The Hague Convention of 1930 was themed around certain questions relating to the conflict of nationality laws. Article 4 of the Convention talks about this issue.

  • Article 4: a state is not entitled to provide diplomatic protection to one of its citizens against another state, whose nationality such persons also possesses.

The European Convention on the reduction of Cases of Multiple Nationality, 1963

Conventions like this, the above make it clear that most of the nations deem Dual nationality as a complex system and they have strict rules regarding the same. Article 6 of the convention talks about the same:

  • Article 6: Other than the cases where a special agreement exists, the following provisions are applicable to a person who holds dual or multiple nationalities of the contracting parties. Any such individual shall be subject to military obligations in accordance with the country of which he is a normal resident.
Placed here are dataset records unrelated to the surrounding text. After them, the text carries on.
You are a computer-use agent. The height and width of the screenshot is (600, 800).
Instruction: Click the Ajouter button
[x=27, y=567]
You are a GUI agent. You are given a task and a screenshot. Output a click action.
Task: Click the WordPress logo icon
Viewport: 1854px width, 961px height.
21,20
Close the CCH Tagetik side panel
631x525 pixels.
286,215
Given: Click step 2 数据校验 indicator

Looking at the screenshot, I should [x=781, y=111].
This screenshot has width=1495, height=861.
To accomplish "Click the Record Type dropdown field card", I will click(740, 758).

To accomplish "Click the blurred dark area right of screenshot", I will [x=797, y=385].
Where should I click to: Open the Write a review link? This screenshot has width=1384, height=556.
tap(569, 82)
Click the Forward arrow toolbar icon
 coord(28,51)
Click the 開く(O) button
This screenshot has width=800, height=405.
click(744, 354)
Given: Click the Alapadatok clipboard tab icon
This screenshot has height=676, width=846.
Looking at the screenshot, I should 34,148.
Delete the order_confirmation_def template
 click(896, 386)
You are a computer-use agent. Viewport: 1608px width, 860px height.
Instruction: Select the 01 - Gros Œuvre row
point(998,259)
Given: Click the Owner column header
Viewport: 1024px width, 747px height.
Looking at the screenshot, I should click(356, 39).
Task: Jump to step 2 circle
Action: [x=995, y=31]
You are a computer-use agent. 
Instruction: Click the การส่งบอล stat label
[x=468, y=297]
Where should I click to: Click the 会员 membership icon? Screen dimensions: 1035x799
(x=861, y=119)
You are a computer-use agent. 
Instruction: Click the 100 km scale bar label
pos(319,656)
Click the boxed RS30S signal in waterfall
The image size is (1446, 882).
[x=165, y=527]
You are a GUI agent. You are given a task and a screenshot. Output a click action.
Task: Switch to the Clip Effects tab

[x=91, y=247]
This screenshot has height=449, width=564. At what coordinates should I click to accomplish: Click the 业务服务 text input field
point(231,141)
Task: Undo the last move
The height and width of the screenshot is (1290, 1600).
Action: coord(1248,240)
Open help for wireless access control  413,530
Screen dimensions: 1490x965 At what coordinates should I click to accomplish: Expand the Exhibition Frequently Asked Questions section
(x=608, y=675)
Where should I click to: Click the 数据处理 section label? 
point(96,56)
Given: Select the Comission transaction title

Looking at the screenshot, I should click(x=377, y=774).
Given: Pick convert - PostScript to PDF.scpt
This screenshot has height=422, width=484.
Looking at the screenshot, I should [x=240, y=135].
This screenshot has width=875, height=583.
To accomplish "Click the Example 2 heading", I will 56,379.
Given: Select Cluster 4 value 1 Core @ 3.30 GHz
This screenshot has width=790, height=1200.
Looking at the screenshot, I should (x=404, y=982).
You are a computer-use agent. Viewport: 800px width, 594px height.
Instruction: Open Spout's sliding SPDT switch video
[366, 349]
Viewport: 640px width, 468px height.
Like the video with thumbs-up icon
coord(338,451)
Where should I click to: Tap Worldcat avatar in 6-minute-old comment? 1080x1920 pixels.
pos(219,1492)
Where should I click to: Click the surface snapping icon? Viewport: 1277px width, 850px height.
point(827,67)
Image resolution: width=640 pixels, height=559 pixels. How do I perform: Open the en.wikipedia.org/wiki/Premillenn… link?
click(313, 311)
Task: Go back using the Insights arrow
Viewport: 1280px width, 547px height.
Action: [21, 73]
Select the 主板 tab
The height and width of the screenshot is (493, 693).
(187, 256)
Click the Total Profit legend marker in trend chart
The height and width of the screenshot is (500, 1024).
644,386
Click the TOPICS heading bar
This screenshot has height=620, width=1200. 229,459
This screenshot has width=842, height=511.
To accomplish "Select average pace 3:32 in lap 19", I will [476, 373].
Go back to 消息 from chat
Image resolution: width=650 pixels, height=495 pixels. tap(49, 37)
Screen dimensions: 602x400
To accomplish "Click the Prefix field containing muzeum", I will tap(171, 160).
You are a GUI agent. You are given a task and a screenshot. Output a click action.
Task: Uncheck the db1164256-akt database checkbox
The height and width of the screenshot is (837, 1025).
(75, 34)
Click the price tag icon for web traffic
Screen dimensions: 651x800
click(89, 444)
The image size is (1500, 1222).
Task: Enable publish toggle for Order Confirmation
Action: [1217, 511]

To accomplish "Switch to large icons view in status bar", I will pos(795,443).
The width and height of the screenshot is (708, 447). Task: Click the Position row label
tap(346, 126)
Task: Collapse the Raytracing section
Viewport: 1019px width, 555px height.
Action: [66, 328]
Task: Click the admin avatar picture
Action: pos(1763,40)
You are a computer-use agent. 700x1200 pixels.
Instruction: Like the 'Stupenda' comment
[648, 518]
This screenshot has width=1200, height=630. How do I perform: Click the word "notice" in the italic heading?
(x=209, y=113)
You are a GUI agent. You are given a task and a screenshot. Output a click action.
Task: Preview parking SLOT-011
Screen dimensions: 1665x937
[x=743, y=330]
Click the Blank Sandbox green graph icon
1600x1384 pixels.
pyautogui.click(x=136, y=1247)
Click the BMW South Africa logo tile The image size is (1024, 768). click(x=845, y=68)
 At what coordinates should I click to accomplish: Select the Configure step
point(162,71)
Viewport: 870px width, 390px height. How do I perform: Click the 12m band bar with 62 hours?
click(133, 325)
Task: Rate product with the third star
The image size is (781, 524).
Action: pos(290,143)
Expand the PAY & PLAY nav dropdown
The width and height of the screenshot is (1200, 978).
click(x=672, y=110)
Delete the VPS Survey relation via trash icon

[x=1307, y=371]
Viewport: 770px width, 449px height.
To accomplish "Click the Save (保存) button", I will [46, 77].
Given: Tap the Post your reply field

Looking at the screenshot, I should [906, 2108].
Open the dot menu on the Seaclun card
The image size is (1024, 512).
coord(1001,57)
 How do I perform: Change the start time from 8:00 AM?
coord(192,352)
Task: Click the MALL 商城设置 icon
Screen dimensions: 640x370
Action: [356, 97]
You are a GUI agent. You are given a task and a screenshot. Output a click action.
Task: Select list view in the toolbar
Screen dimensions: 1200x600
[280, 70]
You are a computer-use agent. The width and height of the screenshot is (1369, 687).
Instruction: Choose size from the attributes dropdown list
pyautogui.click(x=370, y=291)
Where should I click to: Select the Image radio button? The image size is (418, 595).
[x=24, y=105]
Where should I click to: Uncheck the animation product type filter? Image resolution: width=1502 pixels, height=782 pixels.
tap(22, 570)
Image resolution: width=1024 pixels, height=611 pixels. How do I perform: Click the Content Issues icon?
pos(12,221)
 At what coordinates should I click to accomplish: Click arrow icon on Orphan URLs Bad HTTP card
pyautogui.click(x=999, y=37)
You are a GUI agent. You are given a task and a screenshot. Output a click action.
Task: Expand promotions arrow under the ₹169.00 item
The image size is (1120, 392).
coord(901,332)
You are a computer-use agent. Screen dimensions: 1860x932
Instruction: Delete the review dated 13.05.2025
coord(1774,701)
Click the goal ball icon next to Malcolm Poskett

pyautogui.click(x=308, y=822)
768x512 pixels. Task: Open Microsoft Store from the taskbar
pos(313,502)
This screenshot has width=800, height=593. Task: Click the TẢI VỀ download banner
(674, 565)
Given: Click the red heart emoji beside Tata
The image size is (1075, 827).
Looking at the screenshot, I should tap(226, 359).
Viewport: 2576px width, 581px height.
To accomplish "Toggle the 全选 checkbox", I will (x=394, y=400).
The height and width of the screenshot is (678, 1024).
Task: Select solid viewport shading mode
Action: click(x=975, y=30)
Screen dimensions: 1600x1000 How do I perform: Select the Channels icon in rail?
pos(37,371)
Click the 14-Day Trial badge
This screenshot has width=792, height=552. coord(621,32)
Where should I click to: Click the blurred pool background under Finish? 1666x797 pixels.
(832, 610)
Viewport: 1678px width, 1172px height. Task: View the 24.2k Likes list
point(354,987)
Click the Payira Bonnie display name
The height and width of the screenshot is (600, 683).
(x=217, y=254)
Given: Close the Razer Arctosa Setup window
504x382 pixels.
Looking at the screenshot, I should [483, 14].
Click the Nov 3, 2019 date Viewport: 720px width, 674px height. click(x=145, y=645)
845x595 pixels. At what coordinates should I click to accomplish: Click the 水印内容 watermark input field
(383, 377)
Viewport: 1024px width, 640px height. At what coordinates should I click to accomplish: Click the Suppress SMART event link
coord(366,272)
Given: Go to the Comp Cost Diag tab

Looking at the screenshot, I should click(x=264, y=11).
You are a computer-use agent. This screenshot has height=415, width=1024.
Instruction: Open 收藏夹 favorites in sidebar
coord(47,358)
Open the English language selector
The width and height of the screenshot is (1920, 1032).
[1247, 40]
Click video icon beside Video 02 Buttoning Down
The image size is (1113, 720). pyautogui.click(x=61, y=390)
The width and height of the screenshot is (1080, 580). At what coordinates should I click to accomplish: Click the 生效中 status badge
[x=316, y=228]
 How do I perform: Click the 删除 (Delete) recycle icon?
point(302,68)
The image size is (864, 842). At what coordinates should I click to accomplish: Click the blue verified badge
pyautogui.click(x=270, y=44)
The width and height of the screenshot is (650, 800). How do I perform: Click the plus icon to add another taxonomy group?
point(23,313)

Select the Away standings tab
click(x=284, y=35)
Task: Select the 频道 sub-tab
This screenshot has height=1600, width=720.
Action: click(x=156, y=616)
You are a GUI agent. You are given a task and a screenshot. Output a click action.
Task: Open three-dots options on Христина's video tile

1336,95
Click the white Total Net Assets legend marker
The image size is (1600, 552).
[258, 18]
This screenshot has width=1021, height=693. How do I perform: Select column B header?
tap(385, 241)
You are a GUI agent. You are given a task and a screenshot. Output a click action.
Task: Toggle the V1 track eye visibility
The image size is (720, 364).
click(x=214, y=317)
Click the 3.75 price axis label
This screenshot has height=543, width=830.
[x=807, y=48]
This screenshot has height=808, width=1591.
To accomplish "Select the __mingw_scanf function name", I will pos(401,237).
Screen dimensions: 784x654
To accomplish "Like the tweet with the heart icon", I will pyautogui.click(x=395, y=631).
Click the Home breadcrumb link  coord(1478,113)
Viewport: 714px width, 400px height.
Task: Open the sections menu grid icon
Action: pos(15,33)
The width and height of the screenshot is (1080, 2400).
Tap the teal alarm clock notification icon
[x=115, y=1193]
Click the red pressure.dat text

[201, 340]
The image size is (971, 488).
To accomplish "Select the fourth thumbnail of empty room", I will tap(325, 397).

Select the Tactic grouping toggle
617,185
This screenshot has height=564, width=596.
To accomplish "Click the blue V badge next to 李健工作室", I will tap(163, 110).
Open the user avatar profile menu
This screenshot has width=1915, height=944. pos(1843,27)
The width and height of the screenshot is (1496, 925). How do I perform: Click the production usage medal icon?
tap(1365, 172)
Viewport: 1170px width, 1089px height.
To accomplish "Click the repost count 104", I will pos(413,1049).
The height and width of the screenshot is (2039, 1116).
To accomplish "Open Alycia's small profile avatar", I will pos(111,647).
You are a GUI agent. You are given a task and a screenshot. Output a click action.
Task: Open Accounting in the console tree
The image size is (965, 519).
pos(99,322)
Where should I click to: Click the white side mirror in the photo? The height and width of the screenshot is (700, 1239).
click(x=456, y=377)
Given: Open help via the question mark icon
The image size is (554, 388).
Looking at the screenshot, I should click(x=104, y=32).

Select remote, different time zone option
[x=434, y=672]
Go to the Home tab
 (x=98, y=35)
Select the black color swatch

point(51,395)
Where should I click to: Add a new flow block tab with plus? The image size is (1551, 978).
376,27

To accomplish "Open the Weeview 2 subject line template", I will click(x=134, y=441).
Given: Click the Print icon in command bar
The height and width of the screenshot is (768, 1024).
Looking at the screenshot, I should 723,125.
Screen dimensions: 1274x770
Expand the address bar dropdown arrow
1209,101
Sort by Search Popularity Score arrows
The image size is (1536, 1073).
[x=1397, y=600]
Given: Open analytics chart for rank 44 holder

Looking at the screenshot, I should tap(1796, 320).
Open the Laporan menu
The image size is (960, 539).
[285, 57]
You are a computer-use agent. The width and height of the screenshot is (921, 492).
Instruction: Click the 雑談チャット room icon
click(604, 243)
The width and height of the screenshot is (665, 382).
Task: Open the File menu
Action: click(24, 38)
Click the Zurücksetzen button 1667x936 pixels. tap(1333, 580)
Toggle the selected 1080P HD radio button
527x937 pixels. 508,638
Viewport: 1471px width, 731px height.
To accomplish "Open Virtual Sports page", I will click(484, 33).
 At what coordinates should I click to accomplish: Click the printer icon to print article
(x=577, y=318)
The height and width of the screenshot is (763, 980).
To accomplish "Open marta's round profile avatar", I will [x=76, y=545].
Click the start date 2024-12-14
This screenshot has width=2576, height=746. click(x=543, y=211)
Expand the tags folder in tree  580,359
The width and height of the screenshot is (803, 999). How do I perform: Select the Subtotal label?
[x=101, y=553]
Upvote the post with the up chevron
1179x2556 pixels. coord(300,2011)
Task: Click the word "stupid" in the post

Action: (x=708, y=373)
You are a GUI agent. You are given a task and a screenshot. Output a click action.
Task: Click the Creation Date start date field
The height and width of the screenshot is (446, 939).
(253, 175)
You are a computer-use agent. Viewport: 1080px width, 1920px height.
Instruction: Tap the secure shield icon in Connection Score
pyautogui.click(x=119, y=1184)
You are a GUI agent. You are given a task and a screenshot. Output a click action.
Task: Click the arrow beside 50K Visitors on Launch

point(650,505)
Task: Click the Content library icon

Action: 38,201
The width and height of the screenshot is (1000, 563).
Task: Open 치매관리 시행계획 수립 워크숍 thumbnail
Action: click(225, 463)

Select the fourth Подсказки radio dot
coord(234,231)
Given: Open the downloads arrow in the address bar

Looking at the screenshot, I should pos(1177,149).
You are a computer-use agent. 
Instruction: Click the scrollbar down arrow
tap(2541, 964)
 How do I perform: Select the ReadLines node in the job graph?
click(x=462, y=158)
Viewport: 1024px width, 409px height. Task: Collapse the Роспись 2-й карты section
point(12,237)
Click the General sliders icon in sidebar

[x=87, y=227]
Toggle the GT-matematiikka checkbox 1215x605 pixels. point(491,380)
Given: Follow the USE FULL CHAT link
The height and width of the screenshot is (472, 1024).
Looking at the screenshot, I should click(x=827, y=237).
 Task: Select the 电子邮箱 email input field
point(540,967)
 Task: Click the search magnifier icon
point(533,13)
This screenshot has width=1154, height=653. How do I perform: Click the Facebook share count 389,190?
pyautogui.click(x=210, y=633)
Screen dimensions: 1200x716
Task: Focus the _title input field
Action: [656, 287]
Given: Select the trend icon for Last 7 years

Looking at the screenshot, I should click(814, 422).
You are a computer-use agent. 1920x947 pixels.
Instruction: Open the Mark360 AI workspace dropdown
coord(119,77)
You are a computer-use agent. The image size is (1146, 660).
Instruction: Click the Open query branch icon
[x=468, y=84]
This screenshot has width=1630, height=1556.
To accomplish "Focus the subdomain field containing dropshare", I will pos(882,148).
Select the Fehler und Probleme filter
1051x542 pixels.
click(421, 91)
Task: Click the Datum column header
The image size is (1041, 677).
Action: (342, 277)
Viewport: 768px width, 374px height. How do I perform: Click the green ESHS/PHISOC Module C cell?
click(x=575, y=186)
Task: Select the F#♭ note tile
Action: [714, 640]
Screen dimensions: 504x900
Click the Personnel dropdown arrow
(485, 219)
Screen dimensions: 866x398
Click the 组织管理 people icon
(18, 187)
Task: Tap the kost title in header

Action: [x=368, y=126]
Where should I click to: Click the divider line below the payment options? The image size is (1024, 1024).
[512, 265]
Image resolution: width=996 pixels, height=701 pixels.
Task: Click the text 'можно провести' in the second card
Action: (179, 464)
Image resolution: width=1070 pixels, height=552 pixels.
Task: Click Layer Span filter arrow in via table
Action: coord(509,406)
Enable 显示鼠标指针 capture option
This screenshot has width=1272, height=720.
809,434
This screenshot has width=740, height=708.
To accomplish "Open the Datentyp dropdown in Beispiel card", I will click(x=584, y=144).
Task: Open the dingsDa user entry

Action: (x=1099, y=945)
Nevertheless, he should be allowed to choose up to the age of 19 years whether to submit himself to military obligations as a volunteer in relation to any other party of which he is a citizen of.
  1. An ordinary resident residing in the territory of a contracting party of which he is not a national is eligible to choose to perform his military obligations in the territory of any contracting party of which he is a national.
  2. As laid down in paragraphs I and II, an individual is obliged to perform his military obligations as the law prescribes for a party or the parties.
  3. A person, before the entry into the convention of parties of which he is a national or, is even related to must-have fulfilled military obligations in accordance with the laws of the, prescribed party or parties.
  4. An individual who in accordance with paragraph I, has performed his military service in relation to the contracting parties of which he is a national. If he transfers his ordinary residence to the territory of another party, of which he is a citizen of shall be liable to serve the military as a reserve to the latter party.
  5. In case of mobilisation by any party, the military obligations arising under this article shall no longer be binding upon the respective party.